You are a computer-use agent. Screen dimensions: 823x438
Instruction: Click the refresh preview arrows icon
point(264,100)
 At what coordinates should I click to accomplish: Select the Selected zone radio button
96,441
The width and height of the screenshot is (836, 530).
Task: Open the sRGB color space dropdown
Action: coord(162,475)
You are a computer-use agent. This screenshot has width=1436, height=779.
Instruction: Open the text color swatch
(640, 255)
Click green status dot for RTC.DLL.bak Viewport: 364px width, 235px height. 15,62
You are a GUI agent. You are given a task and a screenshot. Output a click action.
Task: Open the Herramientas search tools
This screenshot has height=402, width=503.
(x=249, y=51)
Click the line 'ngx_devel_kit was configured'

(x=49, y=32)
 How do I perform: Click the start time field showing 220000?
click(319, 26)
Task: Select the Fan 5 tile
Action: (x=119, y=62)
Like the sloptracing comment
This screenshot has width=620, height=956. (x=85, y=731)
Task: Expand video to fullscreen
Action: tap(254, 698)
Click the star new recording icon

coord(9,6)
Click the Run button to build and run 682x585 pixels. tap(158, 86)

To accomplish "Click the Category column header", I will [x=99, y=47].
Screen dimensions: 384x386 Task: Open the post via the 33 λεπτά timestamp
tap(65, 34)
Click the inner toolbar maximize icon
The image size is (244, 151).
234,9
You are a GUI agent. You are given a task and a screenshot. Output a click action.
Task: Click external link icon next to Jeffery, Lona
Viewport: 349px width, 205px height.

****************

**What is being asked:**
Look back at the entries above. Retype the line with "Task: Open the Herramientas search tools", the line with "Task: Click external", and all lines in between.

**Written answer:**
Task: Open the Herramientas search tools
This screenshot has height=402, width=503.
(x=249, y=51)
Click the line 'ngx_devel_kit was configured'

(x=49, y=32)
 How do I perform: Click the start time field showing 220000?
click(319, 26)
Task: Select the Fan 5 tile
Action: (x=119, y=62)
Like the sloptracing comment
This screenshot has width=620, height=956. (x=85, y=731)
Task: Expand video to fullscreen
Action: tap(254, 698)
Click the star new recording icon

coord(9,6)
Click the Run button to build and run 682x585 pixels. tap(158, 86)

To accomplish "Click the Category column header", I will [x=99, y=47].
Screen dimensions: 384x386 Task: Open the post via the 33 λεπτά timestamp
tap(65, 34)
Click the inner toolbar maximize icon
The image size is (244, 151).
234,9
You are a GUI agent. You are given a task and a screenshot. Output a click action.
Task: Click external link icon next to Jeffery, Lona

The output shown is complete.